Machine learning (ML) is the scientific study of algorithms and statistical models that computer systems use to perform a specific task without using explicit instructions, relying on patterns and inference instead. It is seen as a subset of artificial intelligence. Machine learning algorithms build a mathematical model based on sample data, known as "training data", in order to make predictions or decisions without being explicitly programmed to perform the task. Machine learning algorithms are used in a wide variety of applications, such as email filtering, and computer vision, where it is infeasible to develop an algorithm of specific instructions for performing the task.
"""

# Tokenize the text into sentences
sentences = sent_tokenize(text)

# Tokenize the text into words and remove stopwords
stop_words = set(stopwords.words('english'))
word_tokens = word_tokenize(text.lower())
filtered_tokens = [word for word in word_tokens if word.isalnum() and word not in stop_words]

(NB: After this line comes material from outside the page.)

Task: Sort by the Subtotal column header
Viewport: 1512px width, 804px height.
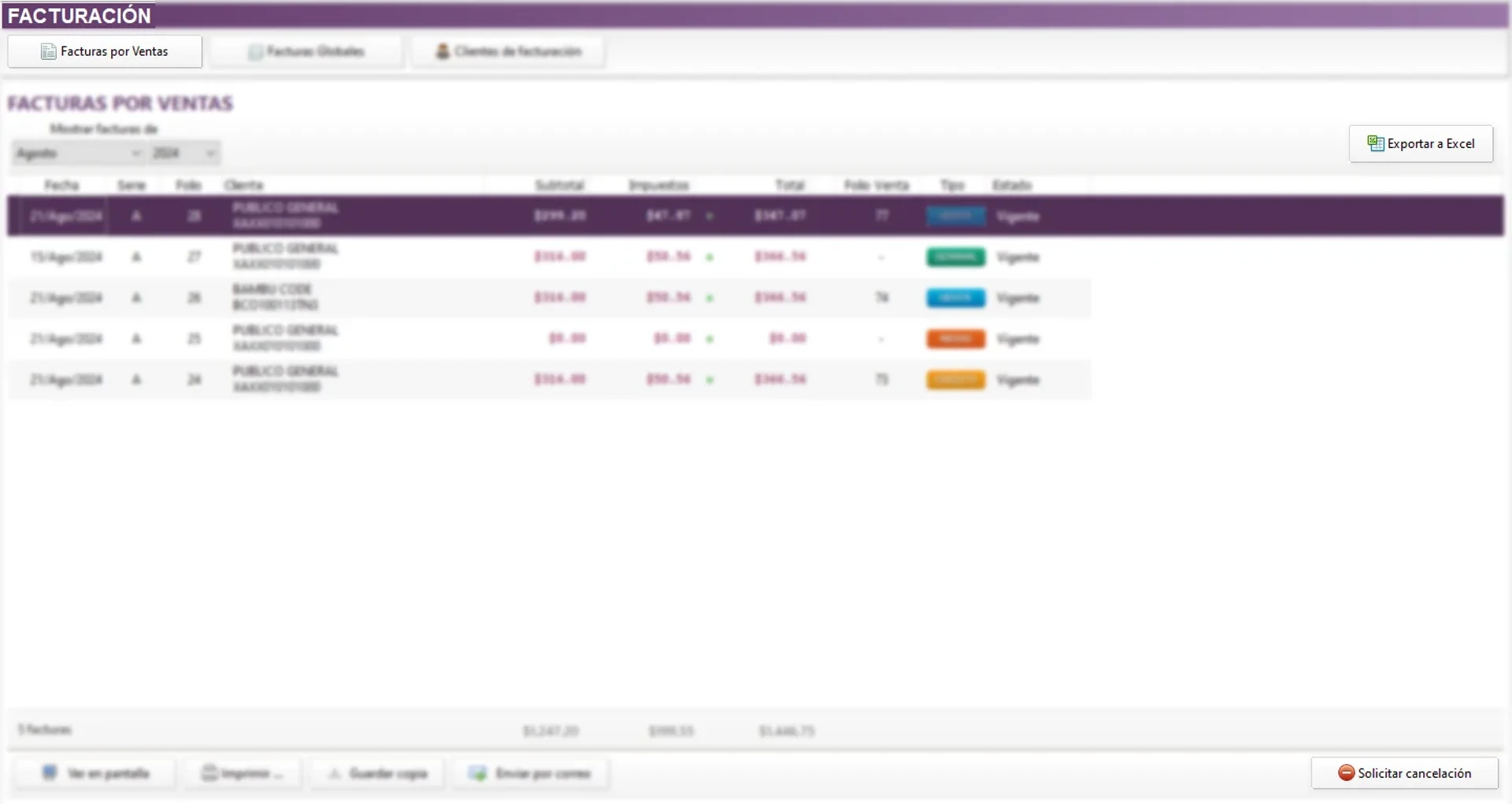Action: [x=559, y=186]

# Calculate word frequency
word_freq = nltk.FreqDist(filtered_tokens)

# Assign scores to sentences based on the sum of their word frequencies
sent_scores = {}
for sentence in sentences:
    for word in word_tokenize(sentence.lower()):
        if word in word_freq.keys():
            if len(sentence.split(' ')) < 30:  # Consider only sentences with less than 30 words
                if sentence not in sent_scores.keys():
                    sent_scores[sentence] = word_freq[word]
                else:
                    sent_scores[sentence] += word_freq[word]

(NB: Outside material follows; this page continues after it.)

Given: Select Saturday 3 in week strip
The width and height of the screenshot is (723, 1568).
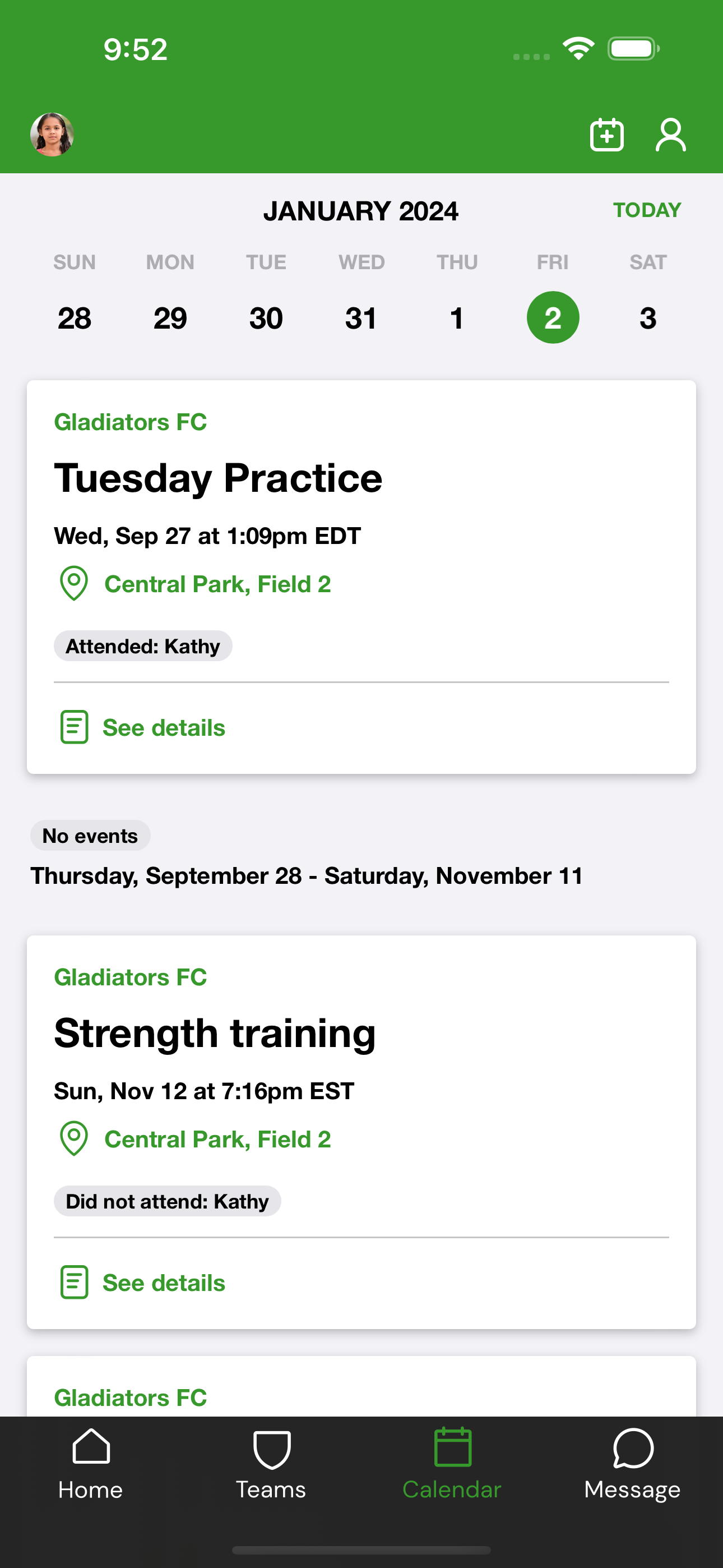Looking at the screenshot, I should tap(648, 318).
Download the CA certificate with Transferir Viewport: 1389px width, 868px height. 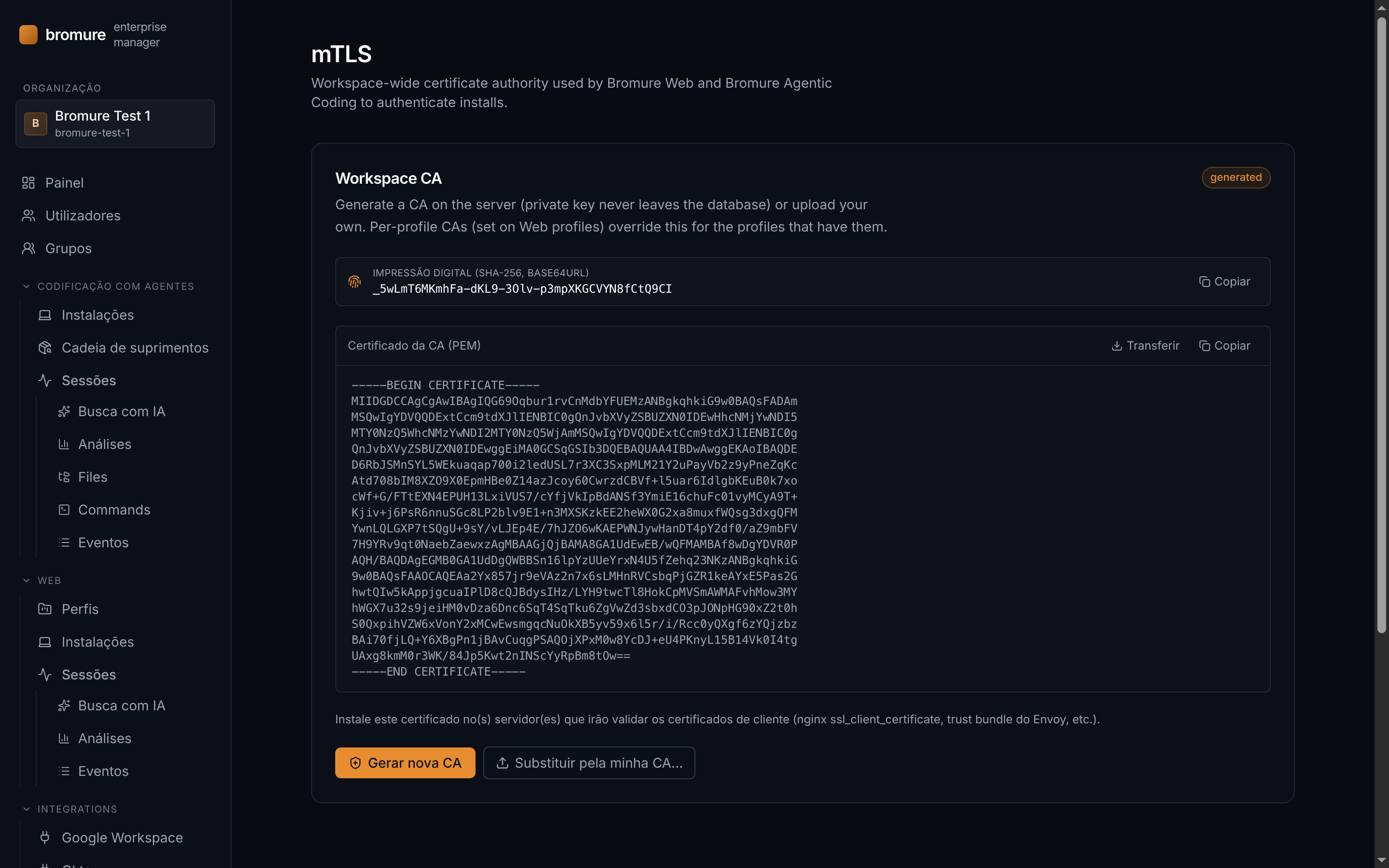[x=1145, y=345]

# Select the top N sentences with highest scores for summarization
num_sentences = 2  # Number of sentences in the summary
summary_sentences = sorted(sent_scores, key=sent_scores.get, reverse=True)[:num_sentences]

# Generate the summary
summary = ' '.join(summary_sentences)
print("Summary:")
print(summary)




[nltk_data] Downloading package punkt to
[nltk_data]     C:\Users\vijay\AppData\Roaming\nltk_data...


Summary:
It is seen as a subset of artificial intelligence.


[nltk_data]   Package punkt is already up-to-date!
[nltk_data] Downloading package stopwords to
[nltk_data]     C:\Users\vijay\AppData\Roaming\nltk_data...
[nltk_data]   Package stopwords is already up-to-date!